§ **Page extract**:
········

Abstract
BACKGROUND AND PURPOSE: High-resolution MR imaging allows the identification of culprit symptomatic plaques after the administration of gadolinium. Current high-resolution MR imaging methods are limited by 2D multiplanar views and manual sampling of ROIs. We analyzed a new 3D method to objectively quantify gadolinium plaque enhancement.
MATERIALS AND METHODS: Patients with stroke due to intracranial atherosclerotic disease underwent 7T high-resolution MR imaging. 3D segmentations of the plaque and its parent vessel were generated. Signal intensity probes were automatically extended from the lumen into the plaque and the vessel wall to generate 3D enhancement color maps. Plaque gadolinium (Gd) uptake was quantified from 3D color maps as gadolinium uptake = (µPlaque T1 + Gd −µPlaque T1/SDPlaque T1). Additional metrics of enhancement such as enhancement ratio, variance, and plaque-versus-parent vessel enhancement were also calculated. Conventional 2D measures of enhancement were collected for comparison.
RESULTS: Thirty-six culprit and 44 nonculprit plaques from 36 patients were analyzed. Culprit plaques had higher gadolinium uptake than nonculprit plaques (P < .001). Gadolinium uptake was the most accurate metric for identifying culprit plaques (OR, 3.9; 95% CI 2.1–8.3). Gadolinium uptake was more sensitive (86% versus 70%) and specific (71% versus 68%) in identifying culprit plaques than conventional 2D measurements. A multivariate model, including gadolinium uptake and plaque burden, identified culprit plaques with an 83% sensitivity and 86% specificity.

········

Collected data
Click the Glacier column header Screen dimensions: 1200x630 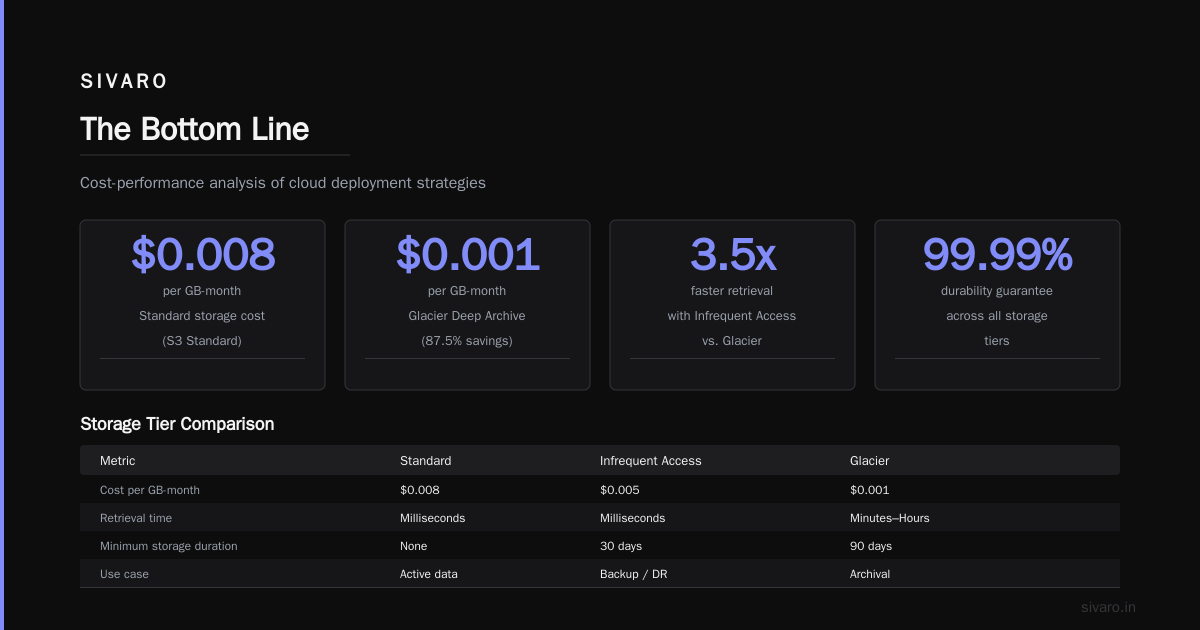click(870, 461)
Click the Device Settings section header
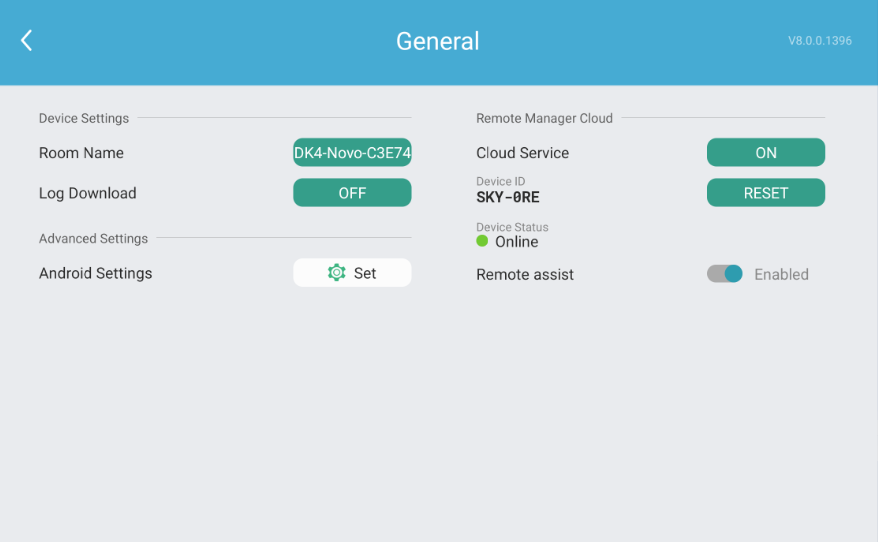The image size is (878, 542). [84, 118]
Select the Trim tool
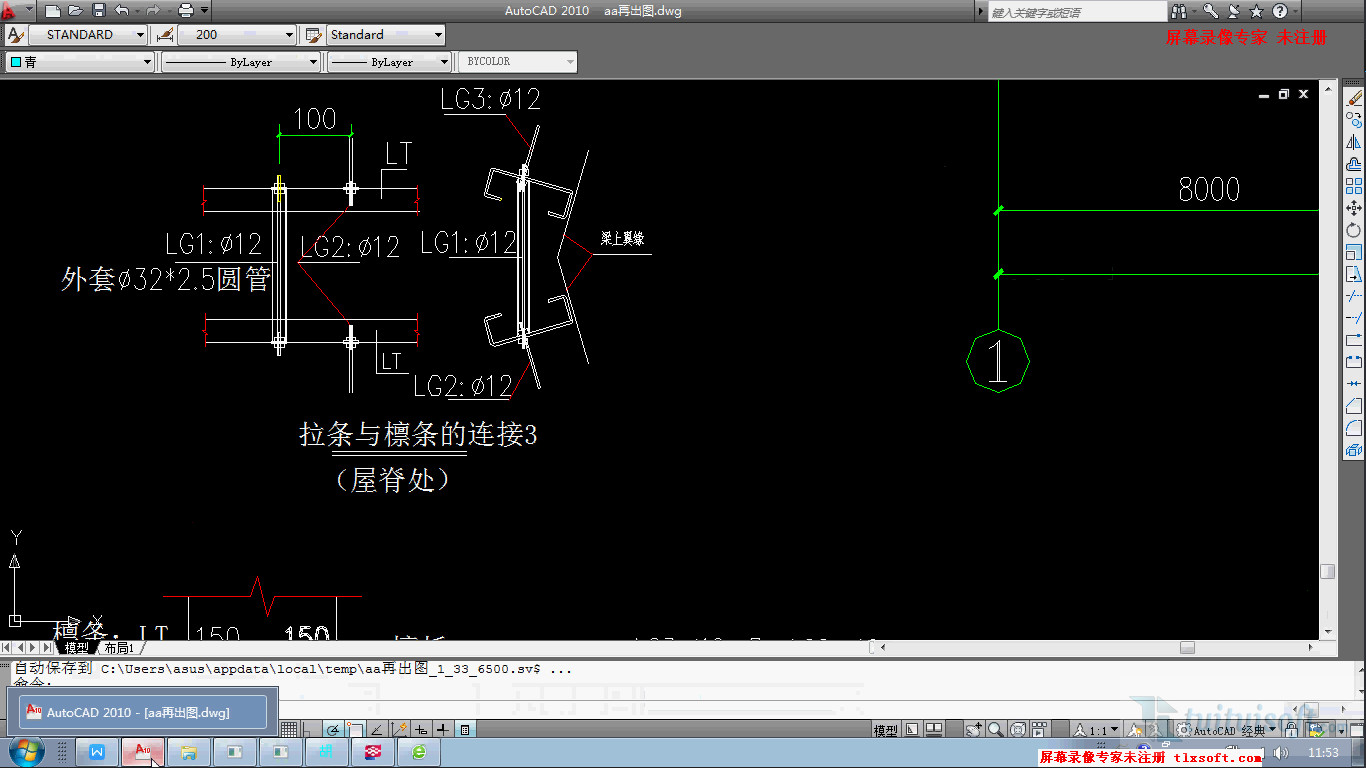The height and width of the screenshot is (768, 1366). [1354, 296]
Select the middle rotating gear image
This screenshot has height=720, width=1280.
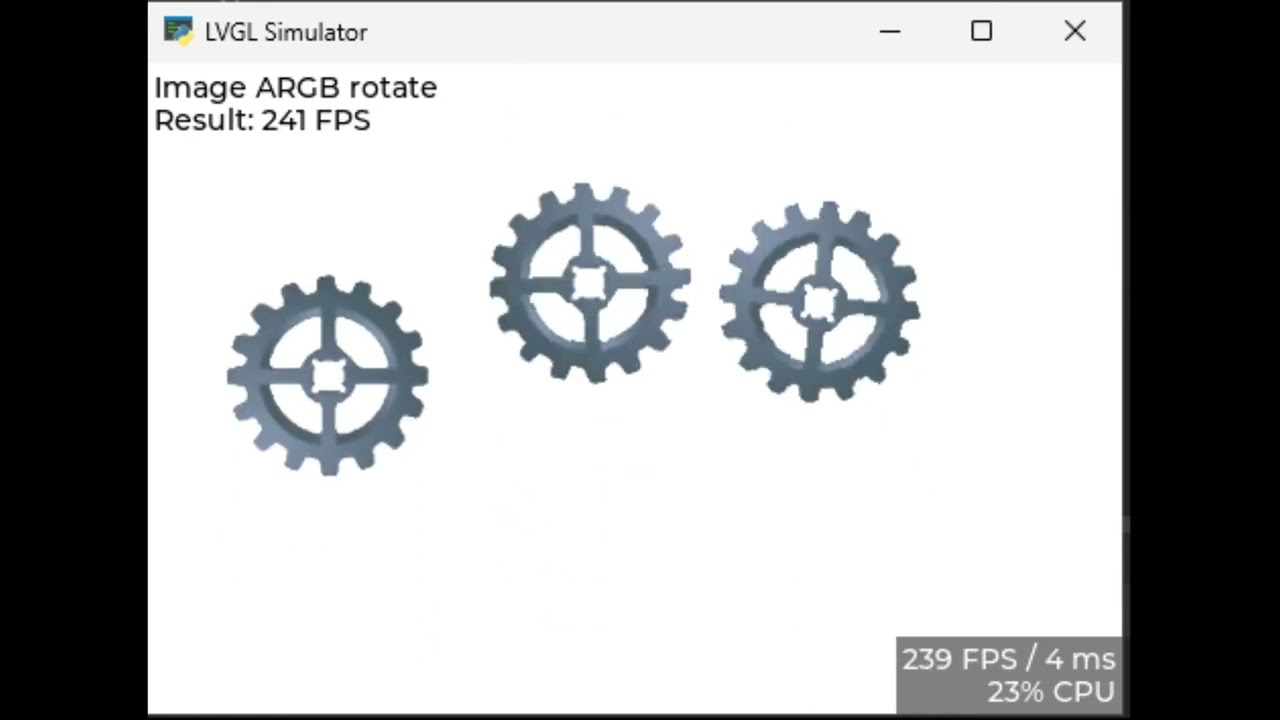590,283
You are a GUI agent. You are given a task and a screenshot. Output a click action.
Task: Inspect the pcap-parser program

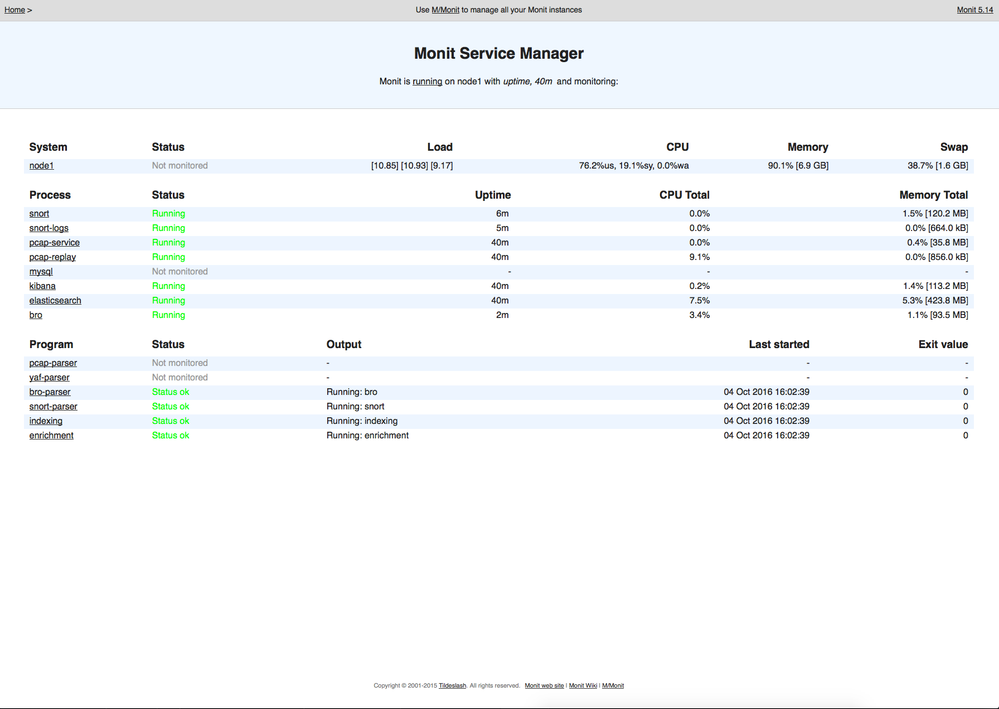pyautogui.click(x=52, y=362)
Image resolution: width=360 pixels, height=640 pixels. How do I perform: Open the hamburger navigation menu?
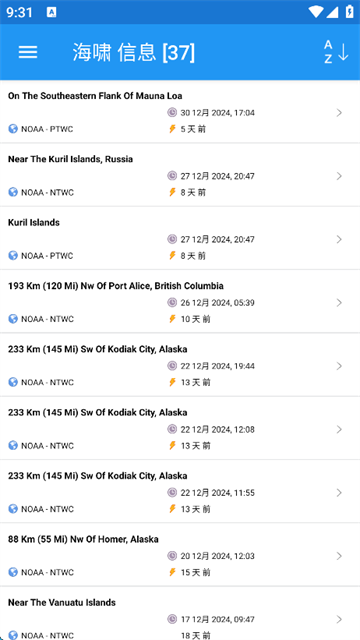tap(28, 52)
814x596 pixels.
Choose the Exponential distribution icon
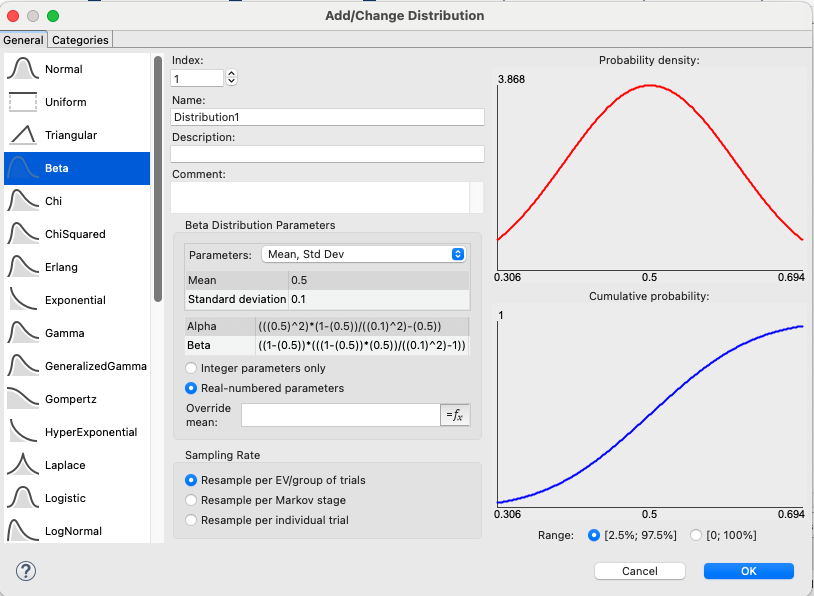coord(23,301)
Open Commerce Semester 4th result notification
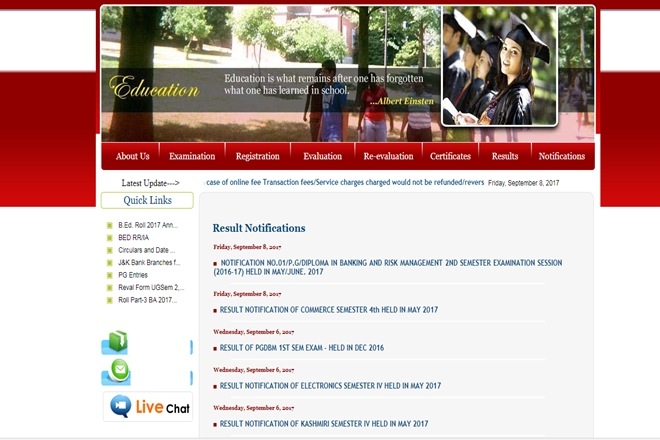Screen dimensions: 660x440 (329, 310)
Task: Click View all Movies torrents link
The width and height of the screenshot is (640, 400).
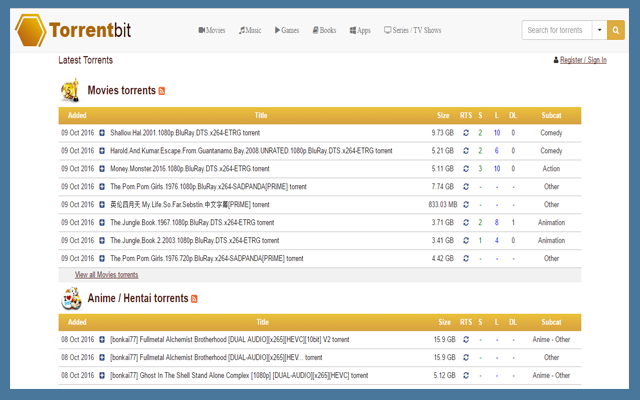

········

§ **Your assignment**: Copy the abstract between "RESULTS: Thirty-six culprit" and "and 86% specificity.", inclusive, renaming every "nonculprit plaques" to "non-culprit plaques".

§ **Exercise answer**:
RESULTS: Thirty-six culprit and 44 non-culprit plaques from 36 patients were analyzed. Culprit plaques had higher gadolinium uptake than non-culprit plaques (P < .001). Gadolinium uptake was the most accurate metric for identifying culprit plaques (OR, 3.9; 95% CI 2.1–8.3). Gadolinium uptake was more sensitive (86% versus 70%) and specific (71% versus 68%) in identifying culprit plaques than conventional 2D measurements. A multivariate model, including gadolinium uptake and plaque burden, identified culprit plaques with an 83% sensitivity and 86% specificity.